Last Sunday was a significant day for NJ Transit and Metro-North’s Pascack Valley Line: There were trains. Oct. 28 marked the first day of the line’s new schedule (available here), which includes bi-directional, off-peak, and weekend service for the first time ever. The drastic service improvements—an additional 15 trains on weekdays and 23 on weekends, a more-than-doubling of weekly service—were enabled by the completion of four passing sidings on the single-track line.

Previously, the line ran only Hoboken-bound service in the morning and Spring Valley-bound service in the evening. The service improvements should dramatically increase ridership and have implications for transportation projects in the region.

Some Rockland County politicians have voiced opposition to congestion pricing because of the relative lack of mass transit in the county, as compared to Westchester, Long Island, and parts of New Jersey. To an extent, the Pascack Valley improvements undermine the validity of this argument.

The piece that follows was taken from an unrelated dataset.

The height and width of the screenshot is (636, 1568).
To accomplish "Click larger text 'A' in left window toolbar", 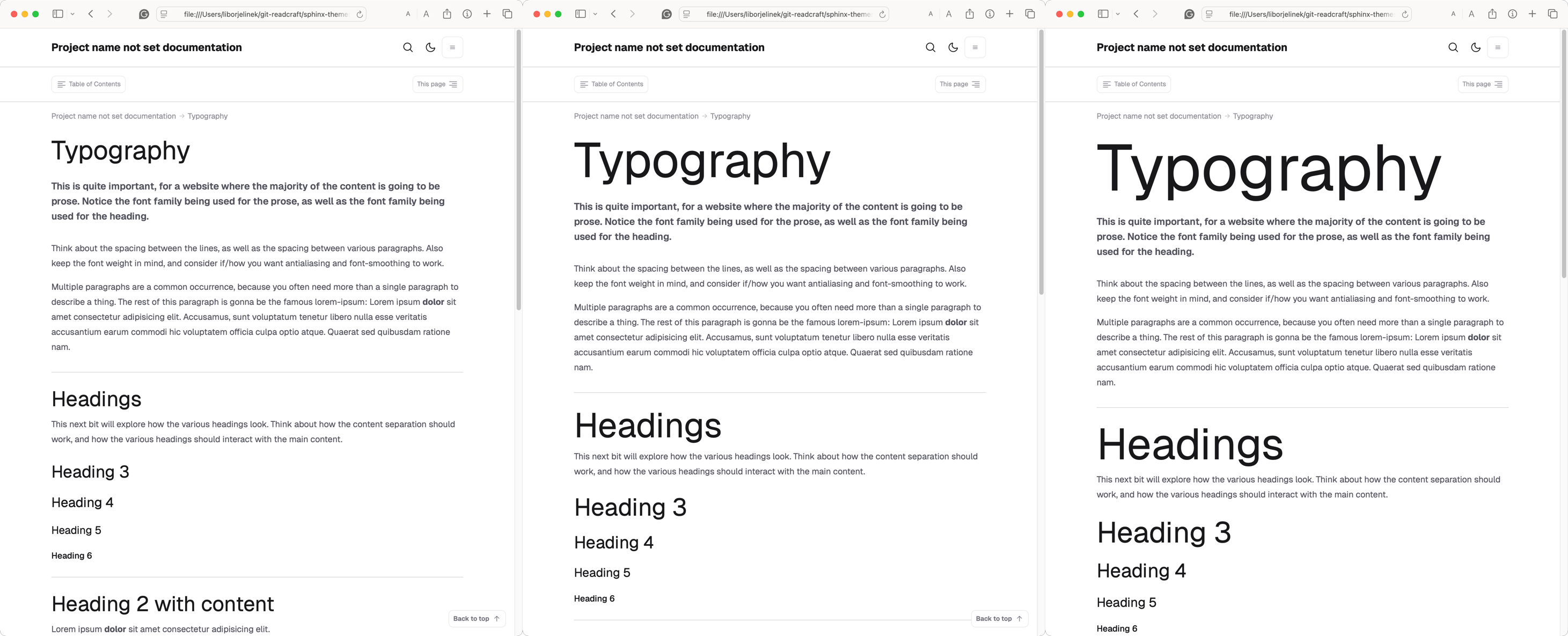I will point(426,14).
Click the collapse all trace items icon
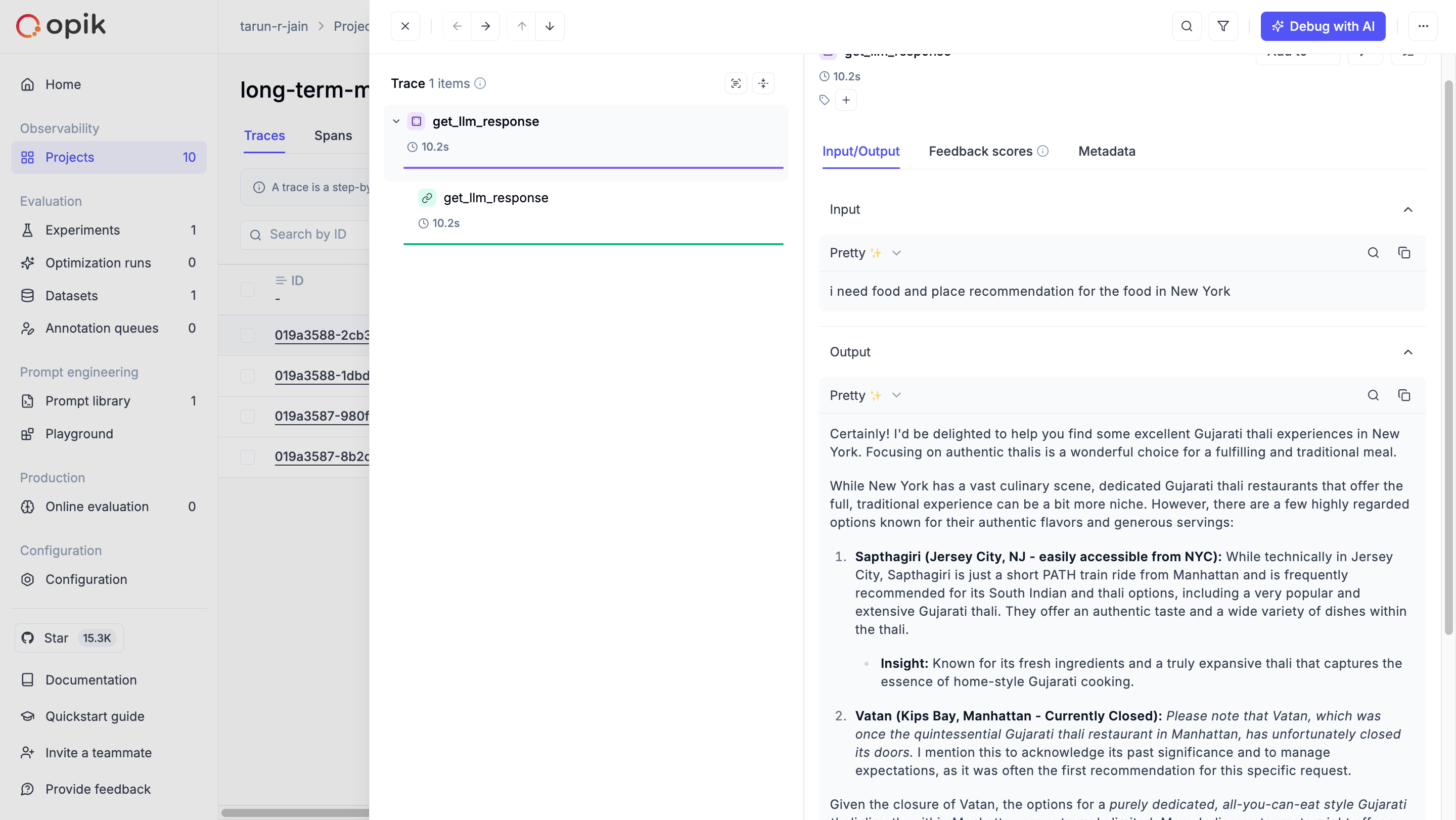This screenshot has height=820, width=1456. pos(763,83)
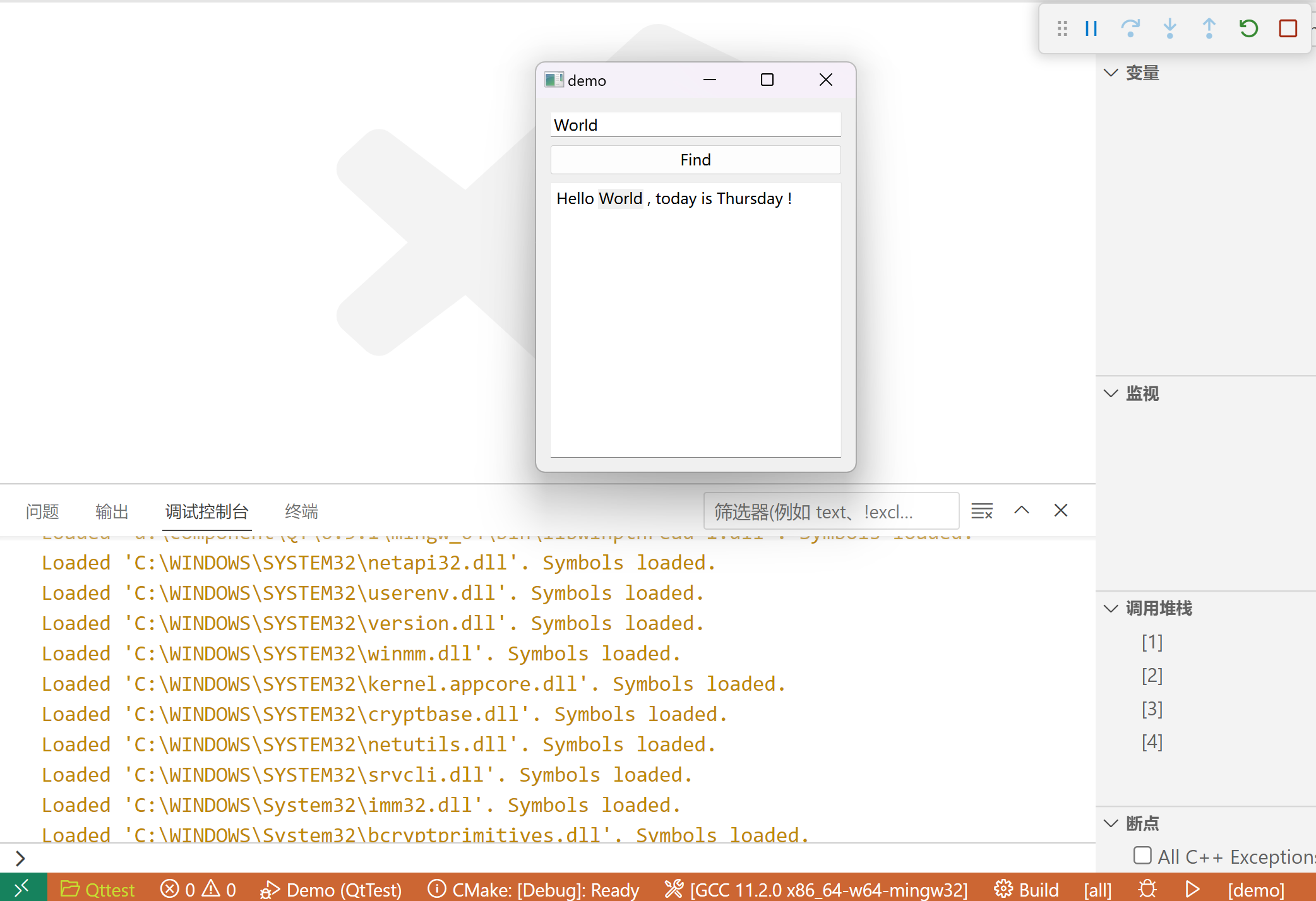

The improvements also underscore the need for the Trans-Hudson ARC rail tunnel to relieve crowding on the NJ Transit system during peak hours. Though the additional service is concentrated at off-peak times, it allows commuters increased trip flexibility and should increase ridership at all times, including rush hour.

In combination with the ARC tunnel, the line improvements weaken the case for building commuter rail across the Tappan Zee Bridge/I-287 corridor. Early NYSDOT projections from the Tappan Zee Bridge Alternatives Analysis show that, if rail transit was constructed across the corridor, many rail trips would end in Manhattan (see also MTR #530). However, the Alternatives Analysis projections did not take into account the ARC tunnel or the Pascack Valley improvements; many Rockland commuters projected to take a new Tappan Zee rail line may choose to take the Pascack Valley Line to New York City through the ARC tunnel instead. By contrast, a cross-corridor bus rapid transit system would attract mostly east-west suburb-to-suburb commuters, the primary cause of congestion on the Tappan Zee Bridge.